Que pense le notaire (de la succession de votre père) concernant l'interprétation des juristes sur le fait que vous légataire universel, assiette successorale vide ?
Pourquoi l'attestation immo de la part du bien en indivision conjugale n'a pas été enregistrée
( votre mère ne voulait pas que vous héritiez.. d'accord mais est ce une raison valable pour empêcher le legs ?)
Quand il y a héritier réservataire, le légataire universel "se sert" après la réserve héréditaire ( article 1004: Lorsqu'au décès du testateur il y a des héritiers auxquels une quotité de ses biens est réservée par la loi, ces héritiers sont saisis de plein droit, par sa mort, de tous les biens de la succession ; et le légataire universel est tenu de leur demander la délivrance des biens compris dans le testament.)
Dans votre cas, pas d'héritier réservataire ( à part le légataire), le légataire entre en possession du legs dès le décès, je crois.
Pourquoi n'avez vous toujours pas pris possession du legs universel de votre père ? (Section VI bis : L'envoi en possession (Articles 1378-1 à 1378-2).
Que dit le procès-verbal du testament ?
Votre père décédé avant 2017 ?
Votre mère a t elle contesté le testament ?
--
je pense qu'il faut savoir pourquoi la succession de votre père s'est arrêtée à l'acte de notoriété.
--
le remariage et régime conjugal actuel de votre mère ne joue pas dans la succession de votre père et concernant la future succession de votre mère avec communauté universelle attribution intégrale, vous, enfant de votre mère donc héritier réservataire, aurez la possibilité de réclamer votre part réservataire dans la succession de votre mère ( un seul enfant, part réservée=1/2 de l'héritage)
PS: le délai pour opter est de 10 ans après ouverture succession. Si cela fait plus de 10 ans que votre père est décédé et que le notaire attendait que votre mère opte dans la succession de son mari, passé 10 ans , elle a opté tacitement pour l'usufruit.. c'est peut être cela qui l'a faite sortir de son silence
Posté le Le 02/01/2026 à 08:48
Bonjour CLipper,
Je viens de recevoir l'acte de notoriété que nous avons signé avec ma mère à l'époque.
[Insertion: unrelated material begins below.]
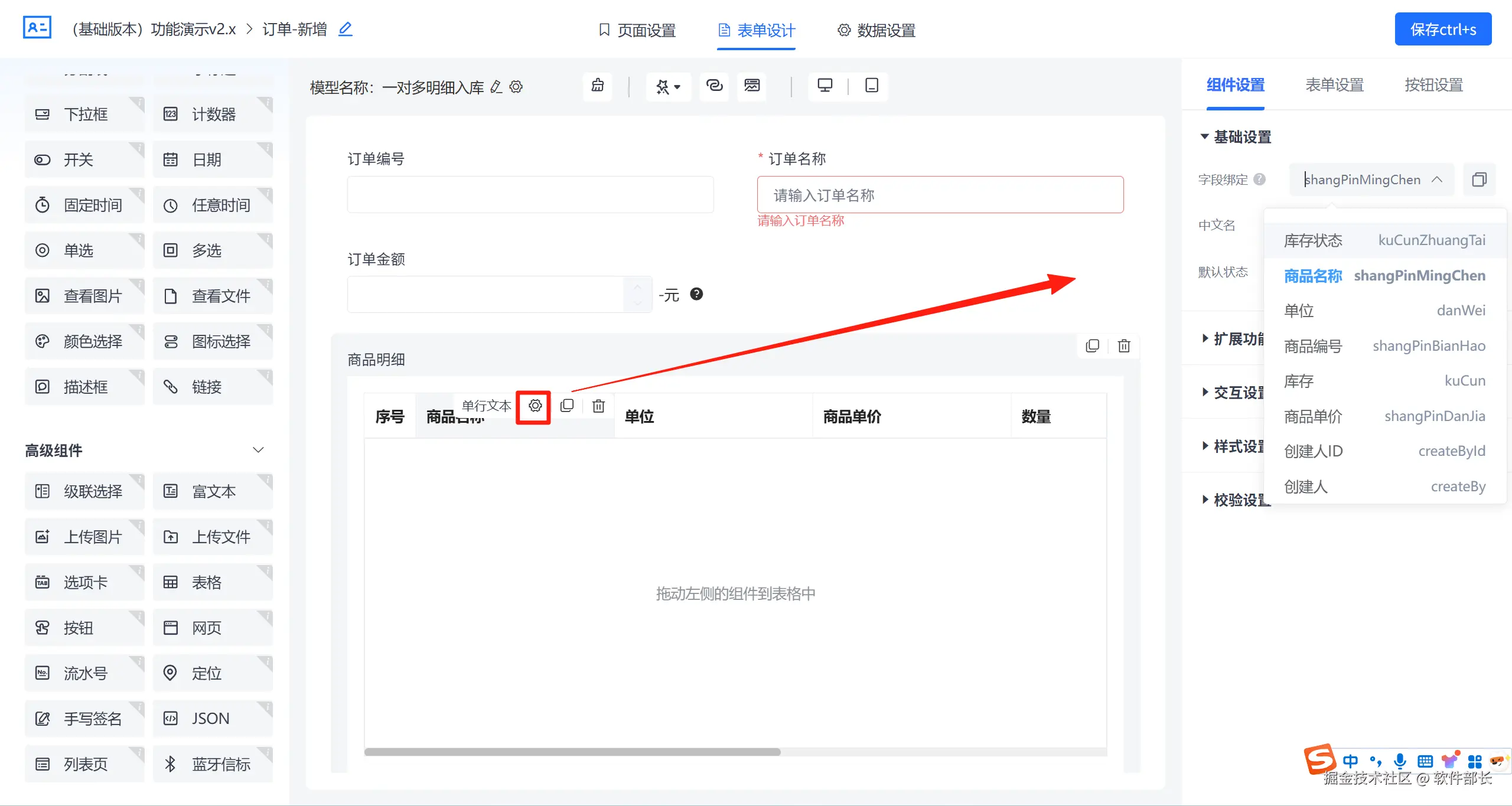Click the delete icon on 商品名称 column
The image size is (1512, 806).
click(x=598, y=406)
Pour ma partie il indique que je suis légataire universel de mon père et pour ma mère elle est désignée en qualité de conjoint survivant :
Citation :
- Commun en biens meubles et acquêts ainsi qu'il est indiqué ci-dessus.
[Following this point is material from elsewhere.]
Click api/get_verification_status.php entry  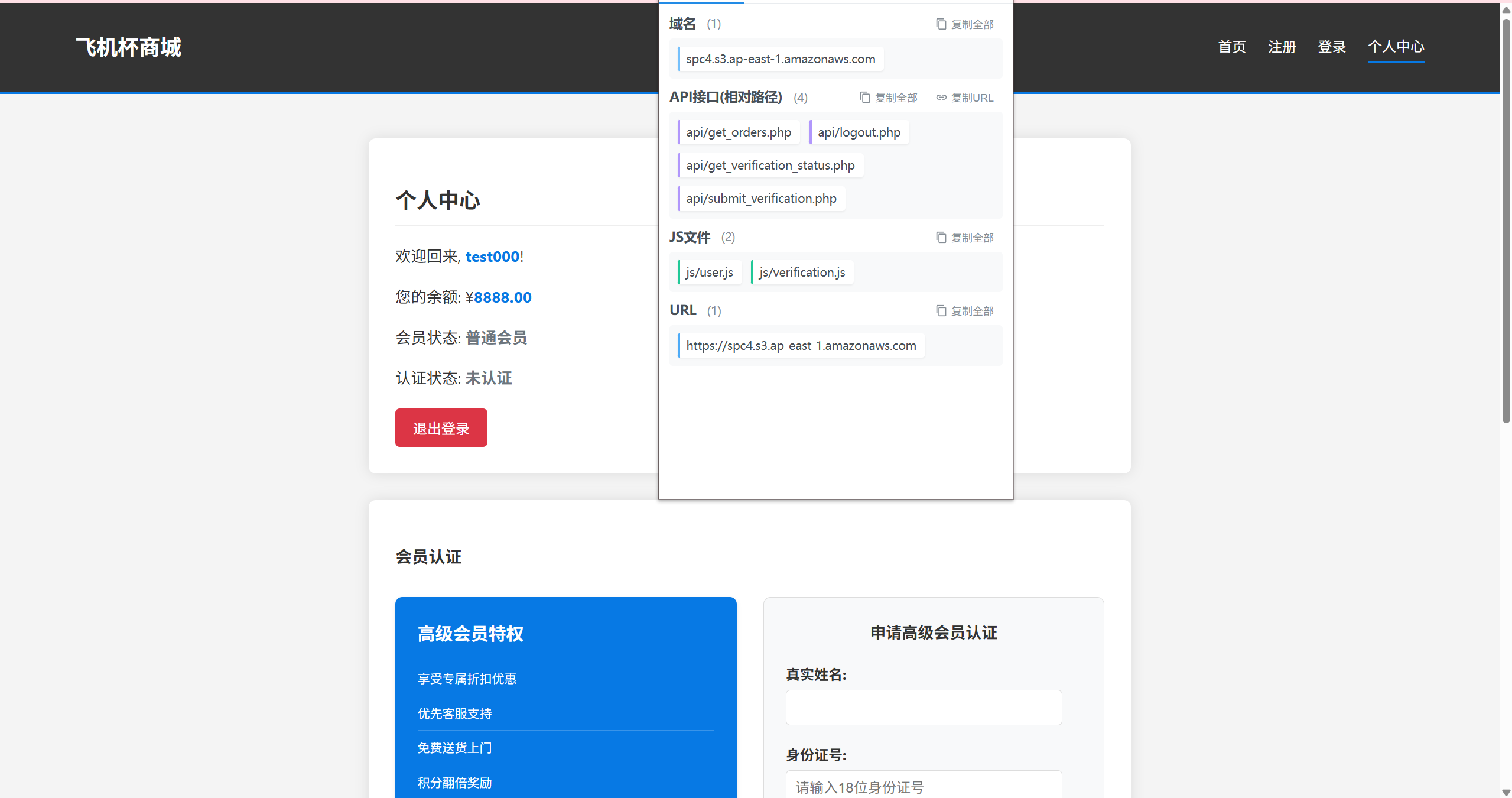(x=770, y=166)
- Titulaire du droit de jouissance gratuite, pendant une année à compter du
décès, du logement que les époux occupaient effectivement à titre de résidence
principale au jour du décès et du mobilier le garnissant, conformément à l'article 763
du Code civil.
- Bénéficiaire, s'il en fait la demande dans l'année du décès, du droit viager
d'habitation sur ledit logement et du droit d'usage viager du mobilier le garnissant,
dans les conditions et conformément à l'article 764 du Code civil.
XXXXXXXX est privée de
tout autre droit en vertu du testament olographe sus-visé.
La situation semble donc clair et son avocat n'a rien entrepris à l'époque. Le DUH n'a pas été demandé non plus.
Citation :
Pourquoi n'avez vous toujours pas pris possession du legs universel de votre père ? (Section VI bis : L'envoi en possession (Articles 1378-1 à 1378-2).
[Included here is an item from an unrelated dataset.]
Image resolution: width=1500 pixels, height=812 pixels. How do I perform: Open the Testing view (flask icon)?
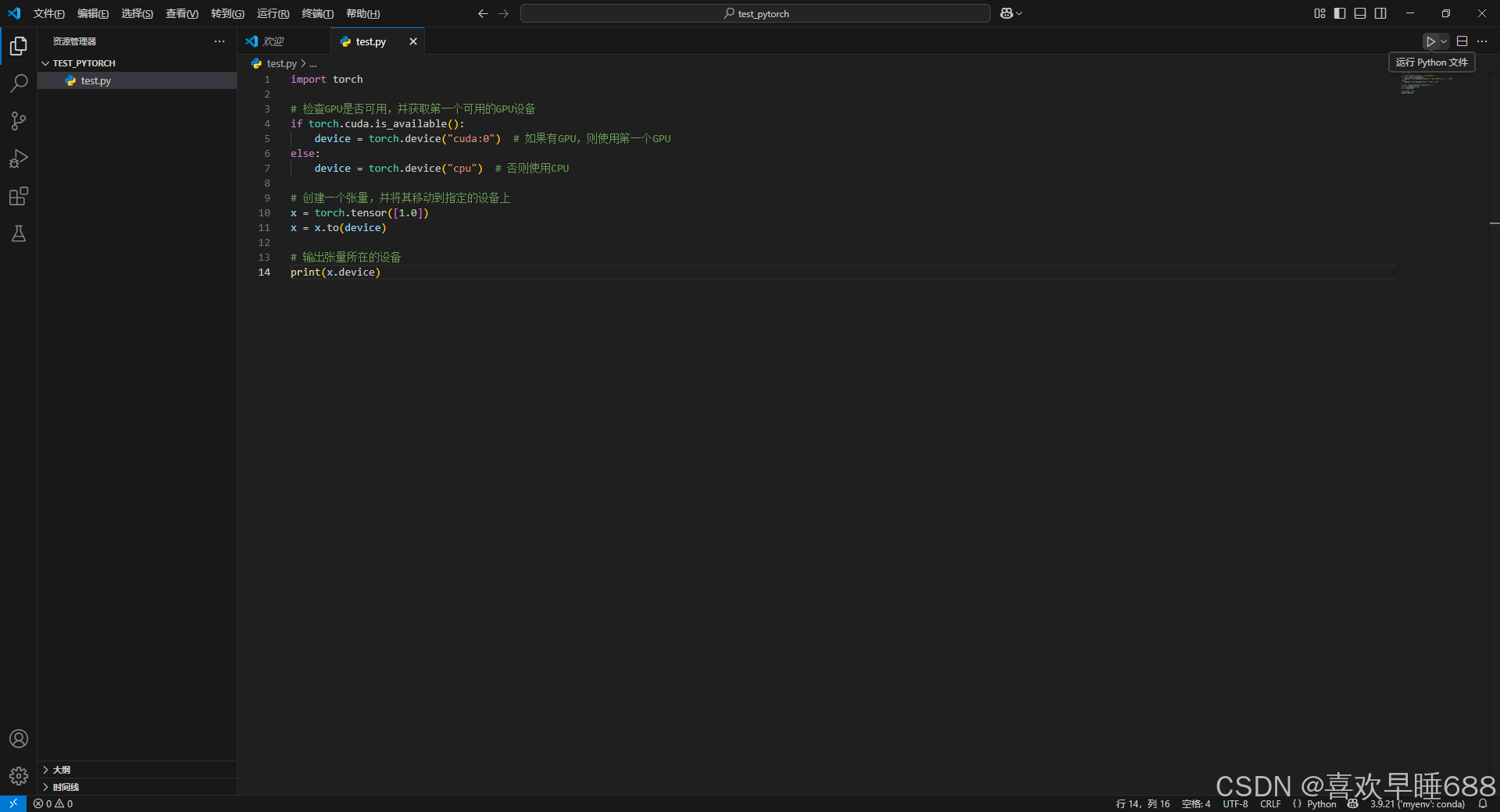19,233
Dans la situation cela n'a pas été proposé par le notaire
Citation :
Votre père décédé avant 2017 ?
Oui
Citation :
Votre mère a t elle contesté le testament ?
Non et elle a signé la notoriété
Le problème de la communauté universelle avec attribution intégrale est que la succession de ma mère ne sera effectuée qu'au décès de son nouveau mari. Nous resterons donc dans la situation actuelle jusque la.
Quelle est la conséquence pour elle d'avoir opté tacitement pour l'usufruit dans notre cas de figure ?
Posté le Le 02/01/2026 à 09:06
Nous resterons donc dans la situation actuelle jusque la.
Pas forcément. Vous pouvez toujours provoquer le partage qui entrainera la vente aux enchères du bien.
Le DUH n'a pas été demandé
La prescription est de 5 ans.
Vous pouvez demander une indemnité d'occupation sur les 5 dernières années.
Quelle est la conséquence pour elle d'avoir opté tacitement pour l'usufruit
Elle a donc l'usufruit de la succession : la moitié du bien immobilier et les comptes bancaires ou autres éléments du patrimoine.
L'indemnité d'occupation sera versée à l'indivision basée sur la moitié de la valeur locative moins 20%. L'autre moitié du bien reste sa pleine propriété.